Making these data publicly available has been a real boon. While the popular presentation of a genome is that it’s carved in stone, in reality, a genome assembly–the sequence of A, T, C, G–is a result of multiple decisions: what software to use to construct the genome, the parameters used with a particular piece of software, filtering out low quality raw data, post-assembly decisions to remove possible contaminants, and more. To be consistent when using other groups’ data, going back to the raw sequence and assembling all your genomes the same way (even if you’re ‘consistently wrong’) is critical: you don’t want what looks like an interesting pattern to simply be a result of different methods (e.g., British and U.S. strains of E. coli are different… because the U.K. and U.S. groups that did the original sequencing used different assembly methods. Oops).
Of course, like all fields, technology improves, and assembling genomes is no different–a new assembly algorithm might yield an improved assembly, even with ‘old’ data. And, of course, scientists are human and make mistakes. Looking at the raw data can identify mistakes in the literature** (Got Rogoff/Reinhart?).
So that’s a long introduction to what I see are two coming problems for microbial genomics. The first is that there will be a lot of genomic data produced in the U.S. and abroad by government agencies, and some, perhaps many of those agencies, are not committed to an open vision of microbial genomics. If they do release data, it will have very little metadata attached to it–to the point where there is little or no useful information (e.g., is the bacterial isolate ‘clinical’?–was the microbe from a sick person?).
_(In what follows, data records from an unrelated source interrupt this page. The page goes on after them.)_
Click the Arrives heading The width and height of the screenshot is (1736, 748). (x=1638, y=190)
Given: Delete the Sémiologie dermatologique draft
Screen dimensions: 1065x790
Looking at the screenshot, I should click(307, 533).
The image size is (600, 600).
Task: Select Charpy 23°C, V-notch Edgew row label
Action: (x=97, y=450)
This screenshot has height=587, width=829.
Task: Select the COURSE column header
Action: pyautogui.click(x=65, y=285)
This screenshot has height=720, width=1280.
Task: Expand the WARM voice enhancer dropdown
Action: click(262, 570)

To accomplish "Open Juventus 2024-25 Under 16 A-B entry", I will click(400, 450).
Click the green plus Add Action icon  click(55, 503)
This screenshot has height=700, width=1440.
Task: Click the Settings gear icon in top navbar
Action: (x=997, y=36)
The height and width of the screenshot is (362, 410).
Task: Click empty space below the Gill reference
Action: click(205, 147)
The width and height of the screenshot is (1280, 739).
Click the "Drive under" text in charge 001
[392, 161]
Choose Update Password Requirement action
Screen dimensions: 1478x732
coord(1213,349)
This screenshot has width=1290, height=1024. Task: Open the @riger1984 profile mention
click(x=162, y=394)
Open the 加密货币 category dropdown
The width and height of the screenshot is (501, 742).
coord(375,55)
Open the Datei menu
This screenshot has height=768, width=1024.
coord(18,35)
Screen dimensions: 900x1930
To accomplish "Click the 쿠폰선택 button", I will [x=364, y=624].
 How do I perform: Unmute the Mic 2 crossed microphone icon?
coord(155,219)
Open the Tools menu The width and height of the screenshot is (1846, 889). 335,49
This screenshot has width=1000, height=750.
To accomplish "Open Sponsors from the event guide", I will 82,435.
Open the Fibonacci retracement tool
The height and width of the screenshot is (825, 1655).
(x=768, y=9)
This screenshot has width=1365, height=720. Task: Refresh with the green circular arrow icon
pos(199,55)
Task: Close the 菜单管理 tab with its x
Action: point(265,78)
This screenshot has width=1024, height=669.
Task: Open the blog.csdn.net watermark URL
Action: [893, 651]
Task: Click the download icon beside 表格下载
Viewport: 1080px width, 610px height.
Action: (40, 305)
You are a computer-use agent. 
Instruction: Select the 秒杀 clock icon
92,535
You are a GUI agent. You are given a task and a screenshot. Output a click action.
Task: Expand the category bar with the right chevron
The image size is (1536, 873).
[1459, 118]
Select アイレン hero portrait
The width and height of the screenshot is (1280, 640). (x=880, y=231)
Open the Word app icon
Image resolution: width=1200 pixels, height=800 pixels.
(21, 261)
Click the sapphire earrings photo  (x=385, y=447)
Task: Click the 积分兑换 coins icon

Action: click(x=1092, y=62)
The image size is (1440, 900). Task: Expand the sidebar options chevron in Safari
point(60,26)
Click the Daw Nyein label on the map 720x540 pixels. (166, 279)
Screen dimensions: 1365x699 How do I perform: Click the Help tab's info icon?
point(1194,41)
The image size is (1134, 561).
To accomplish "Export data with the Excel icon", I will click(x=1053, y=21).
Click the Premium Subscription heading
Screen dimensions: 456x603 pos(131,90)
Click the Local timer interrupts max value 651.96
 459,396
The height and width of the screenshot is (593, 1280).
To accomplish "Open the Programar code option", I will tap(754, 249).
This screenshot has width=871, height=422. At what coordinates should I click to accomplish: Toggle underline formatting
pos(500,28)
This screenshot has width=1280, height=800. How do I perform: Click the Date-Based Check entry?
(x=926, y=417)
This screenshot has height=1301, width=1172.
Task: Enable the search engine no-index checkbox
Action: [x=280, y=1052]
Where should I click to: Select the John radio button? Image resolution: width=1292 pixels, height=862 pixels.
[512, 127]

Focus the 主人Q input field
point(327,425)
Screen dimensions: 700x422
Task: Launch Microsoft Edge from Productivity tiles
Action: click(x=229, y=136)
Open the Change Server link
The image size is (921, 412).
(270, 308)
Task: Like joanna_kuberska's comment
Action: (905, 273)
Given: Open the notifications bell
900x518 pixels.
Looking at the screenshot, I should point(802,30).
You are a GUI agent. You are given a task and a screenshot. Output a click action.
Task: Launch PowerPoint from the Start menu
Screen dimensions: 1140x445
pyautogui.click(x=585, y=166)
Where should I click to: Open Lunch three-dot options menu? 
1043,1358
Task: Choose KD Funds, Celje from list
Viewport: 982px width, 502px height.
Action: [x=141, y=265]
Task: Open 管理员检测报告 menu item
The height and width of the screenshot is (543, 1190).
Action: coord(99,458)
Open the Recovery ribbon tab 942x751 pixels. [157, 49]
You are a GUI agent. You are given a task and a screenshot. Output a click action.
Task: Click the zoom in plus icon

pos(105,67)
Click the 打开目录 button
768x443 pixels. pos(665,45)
The second problem is that, increasingly, I’m seeing papers published without any raw sequence deposition: just last week, I found two, one in a American Society of Microbiology journal and one in a PLoS journal. Not exactly open access philosophy I think. Sure, assemblies were available, but to a considerable extent, without the raw data, these genomes are dead to me. I can’t really do much with them (and my nefarious purposes don’t include publishing but identifying disease outbreaks. Not helping).
I hope scientific societies, both as advocacy organizations and as publishers, will support policies requiring the release of raw sequencing data.
*For the cognoscenti, I’m referring to FASTQ files, not images. If you already knew that, don’t be a pedantic twerp.
**Might have identified one; trying to figure out if we’re correct now.